My background.
I am a Computer Science Ph.D. student at Northwestern University under Dr. Peter Dinda and a recipient of the Department of Energy Computational Science Graduate Fellowship. Currently, my focus is data-centric computing and processing near memory for domain specific applications. This focus is part of the Constellation Project which enables frictionless heterogeneous parallelism. My research introduction began with research within the FTHPC group at Clemson University under Dr. Jon C. Calhoun. Within this group, I collaborated with Argonne National Laboratory as a visiting student on lossy data compression research. Our goal was to determine different statistical predictions that would allow for estimation of lossy compression ratios. This had lead to publications and awards. Also, I participated in the Student Cluster Competition at Super Computing (SC) ’21 and INDYSCC at SC '22.
What is my research proposal?
The end of Moore’s law has resulted in development of new specialized architectures for computing [3]. There has been countless prior work in the area of increasing computational speed using processing in memory (PIM) accelerators. However, there are a few issues that require a demanding amount of work for adoption for these newer ideas. This is due to the general approach taken and requiring domain scientists to rewrite their code with directives in order to make use of this functionality.

I have an interest in designing a PIM system for HPC domain specific applications. I would like to focus on HPC infrastructures; however, this approach would generalize to other infrastructures, such as data centers. Data centers are used all over the world and utilize lots of valuable resources/energy. Improving data center architecture and programmability can reduce the environmental footprint. Northwestern has multiple labs working towards the goal of optimizing performance in computing systems. I am currently working with the Prescience lab that focuses on optimizing higher level code to reduce programmer intervention. My goal is to take high level languages that are popular within a specific domain and automatically detect parallel code to generate PIM instructions. Using today’s PIM hardware, I expect to be able to develop a software approach to achieve this goal. I can leverage my group's compiler and language expertise in pursuit of the goal. This approach would allow domain scientists to keep their high level code and not spend time rewriting it for the new system. Based on my experience in the software approach, I will next consider improvements to hardware design. This plan will hopefully lead to increased performance and allow for less energy consumption, thus improving efficiency and environmental impact.
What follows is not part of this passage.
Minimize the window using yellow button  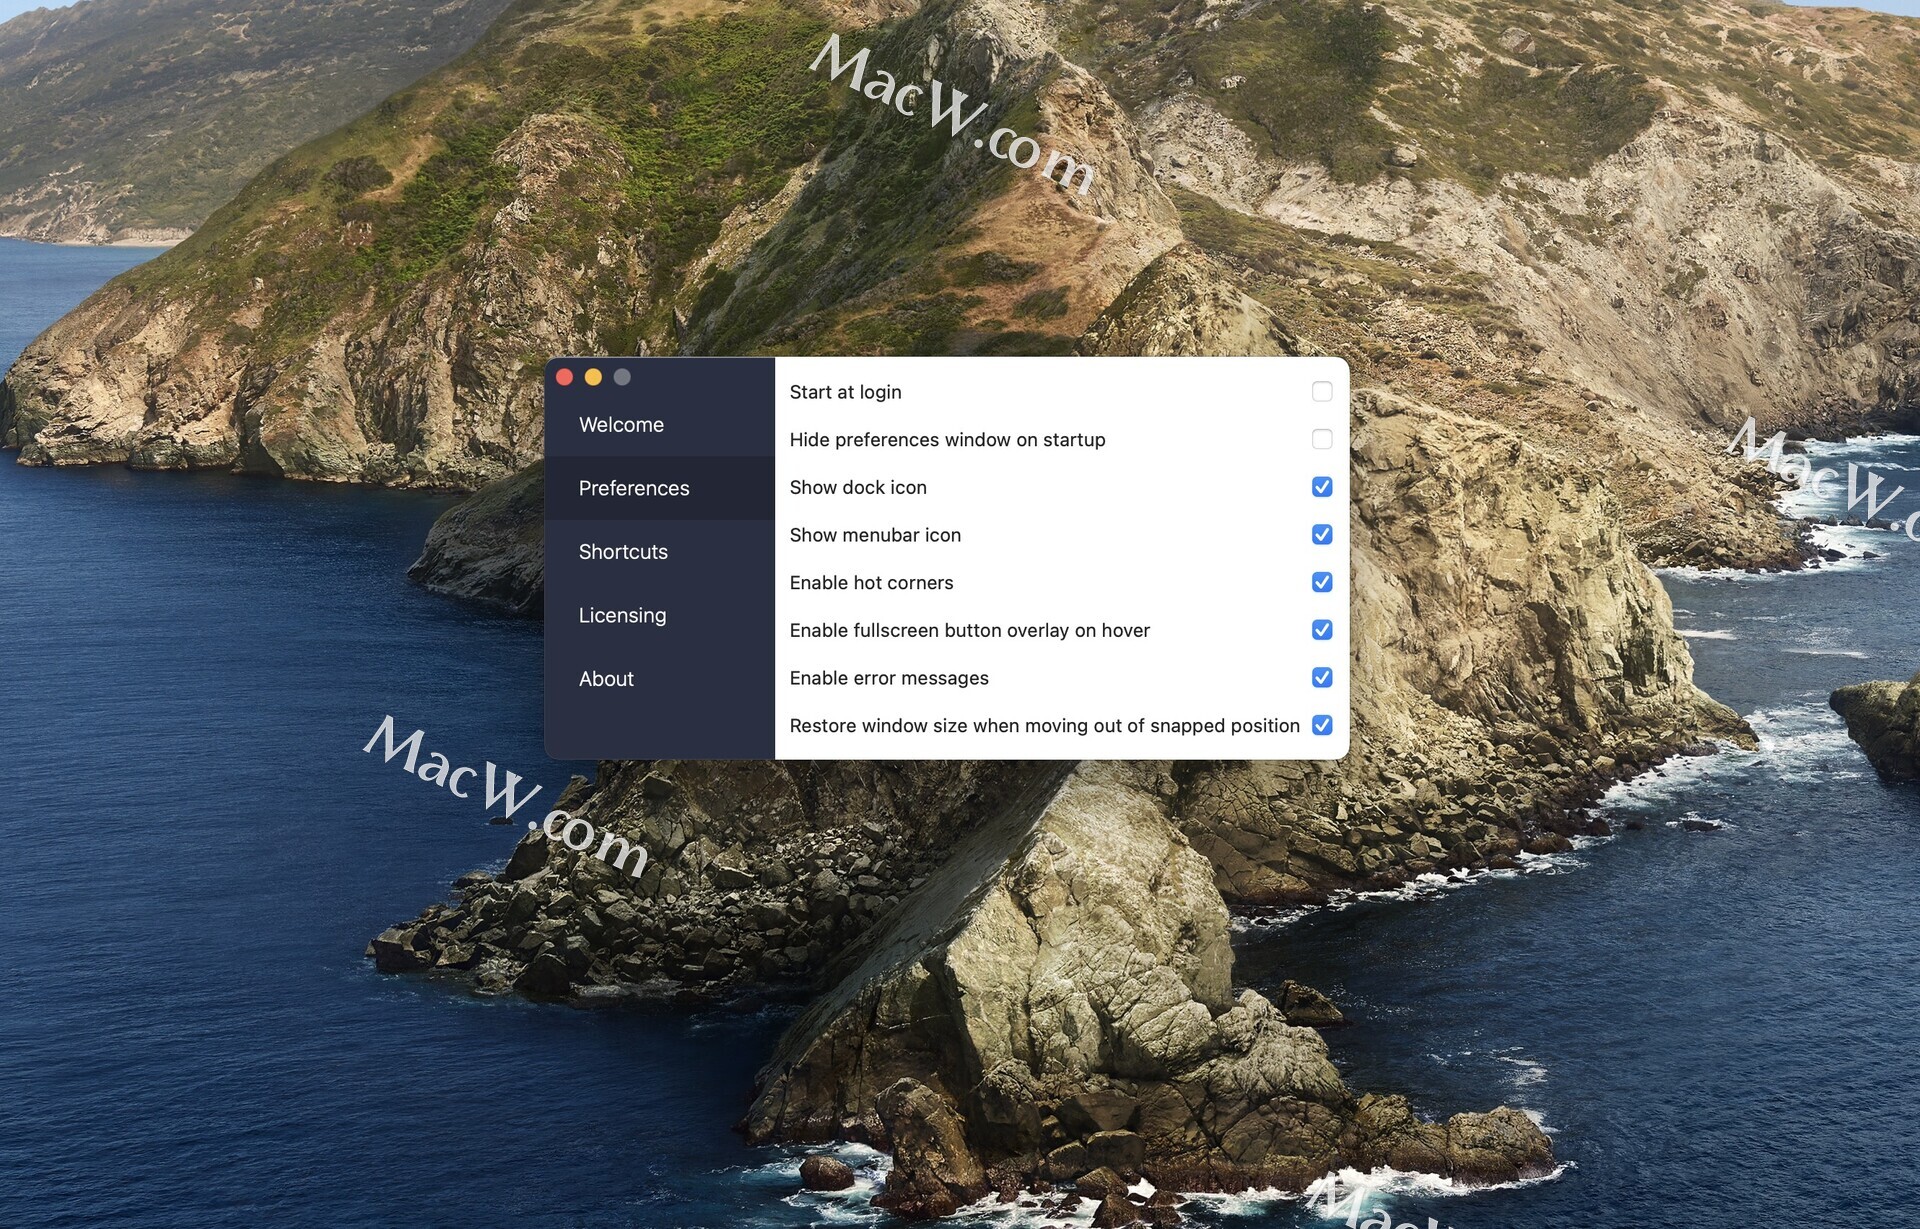pyautogui.click(x=593, y=377)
[1] A. Petitet, R. Whaley, J. Dongarra, and A. Cleary, ‘HPL – a Portable Implementation of the High-Performance Linpack Benchmark for Distributed-Memory Computers’, 01 2008.
[2] P. Giannozzi et al., ‘QUANTUM ESPRESSO: a modular and open-source software project for quantum simulations of materials’, Journal of Physics: Condensed Matter, vol. 21, no. 39, p. 395502, Sep. 2009.
[3] T. N. Theis and H. . -S. P. Wong, "The End of Moore's Law: A New Beginning for Information Technology," in Computing in Science & Engineering, vol. 19, no. 2, pp. 41-50, Mar.-Apr. 2017, doi: 10.1109/MCSE.2017.29.